• Required tasks:
• 1. Transcribe everything in the Doyle Group case summary from "146 Conn. App." down to "stopped further payments.".
• 2. In the Doyle Group case summary, rewrite the paragraph beginning "The trial court denied the motion" as a short list, keeping its main facts.

• Passage to read:
146 Conn. App. 341
Conn. App. Ct.2013Background
- Plaintiff The Doyle Group, Inc., a Connecticut political consulting firm, and defendant David Cuddy entered a written consulting contract in March 2008; Cuddy signed the contract and mailed it and a $10,000 check to the plaintiff in Connecticut.
- The contract was to be effective March 3, 2008 for three months and contemplated consulting services performed from Connecticut; subsequent monthly payments of $10,000 were due April 1 and May 1.
- Plaintiff performed consulting work in March–April 2008 by email and telephone from Connecticut; Cuddy terminated the contract on April 10, 2008 and stopped further payments.
- Plaintiff sued Alaskans for Cuddy and later cited in Cuddy; Cuddy moved to dismiss for lack of personal jurisdiction under Conn. Gen. Stat. § 52-59b(a)(1).
- The trial court denied the motion, the case proceeded to a jury trial, the jury awarded $20,000 to plaintiff against both defendants, and the trial court denied defendants’ motions for directed verdict and to set aside the verdict.
Issues
| Issue | Plaintiff's Argument | Defendant's Argument | Held |
|---|---|---|---|
| Whether Connecticut courts have personal jurisdiction over Cuddy under § 52-59b(a)(1) | Cuddy transacted business in CT by contracting with a CT firm, sending the signed contract and check to CT, and communicating by email/phone; cause of action arose from that transaction | Cuddy never was physically in CT, did not purposefully direct activities to CT, and thus § 52-59b does not apply | Ct affirmed jurisdiction: signing/mailed contract, payment, and communications constituted a purposeful single business transaction in CT under § 52-59b |
| Whether the trial court should have granted a directed verdict on contract construction and Cuddy’s personal liability | Contract ambiguous as to term; plaintiff argued jurors should resolve ambiguity | Defendants argued court should decide unambiguous contract terms as a matter of law and insufficient evidence of Cuddy’s liability | Court declined to review defendants’ directed verdict claim because it was inadequately briefed; no relief granted |
| Whether the verdict should be set aside for insufficient evidence of formation, breach, or because impossibility evidence warranted rescission | Plaintiff argued evidence (contract, check, performance, communications) supported formation and breach; impossibility defense lacked probative support | Defendants argued no enforceable contract or breach and that impossibility excused performance | Court affirmed denial of motion to set aside: reasonable inferences supported jury’s finding of contract formation, breach, and lack of legally sufficient impossibility evidence |
| Admissibility/impact of evidence about third-party firm or other communications | Plaintiff maintained jury could resolve credibility and contractual scope | Defendants argued such evidence undermined plaintiff’s case and warranted directed verdict or new trial | Court found credibility and weight of evidence for jury; no reversible error |
Key Cases Cited
- Kenny v. Banks, 289 Conn. 529 (general standards for reviewing personal jurisdiction and statutory interpretation)

• Information provided:
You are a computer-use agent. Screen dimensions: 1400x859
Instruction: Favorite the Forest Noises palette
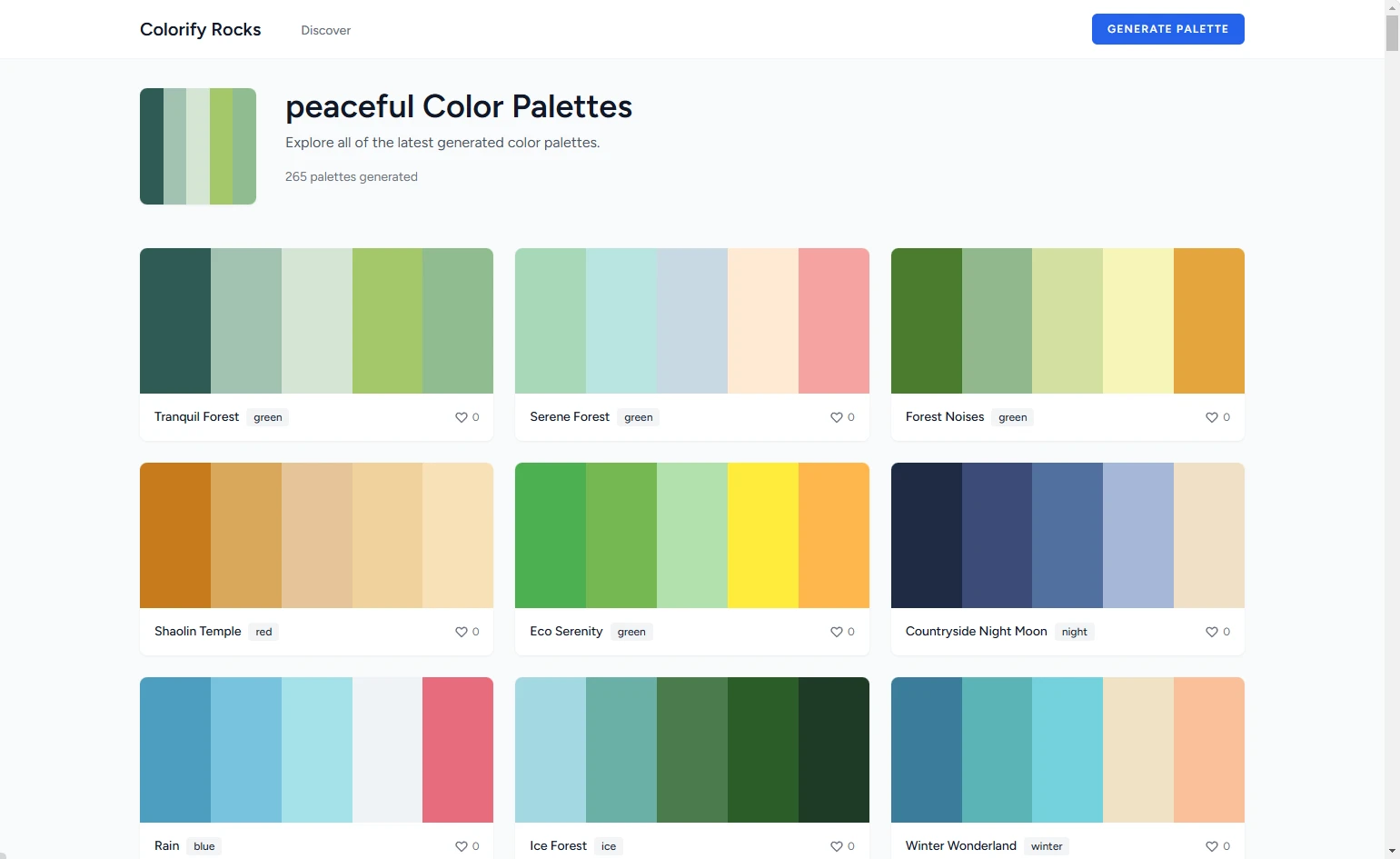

• The responses:
• 1.
146 Conn. App. 341
Conn. App. Ct.2013Background
- Plaintiff The Doyle Group, Inc., a Connecticut political consulting firm, and defendant David Cuddy entered a written consulting contract in March 2008; Cuddy signed the contract and mailed it and a $10,000 check to the plaintiff in Connecticut.
- The contract was to be effective March 3, 2008 for three months and contemplated consulting services performed from Connecticut; subsequent monthly payments of $10,000 were due April 1 and May 1.
- Plaintiff performed consulting work in March–April 2008 by email and telephone from Connecticut; Cuddy terminated the contract on April 10, 2008 and stopped further payments.

• 2.
- The trial court denied the motion.
- The case went to a jury trial.
- The jury awarded the plaintiff $20,000 against both defendants.
- The trial court denied the defendants' motions for a directed verdict and to set aside the verdict.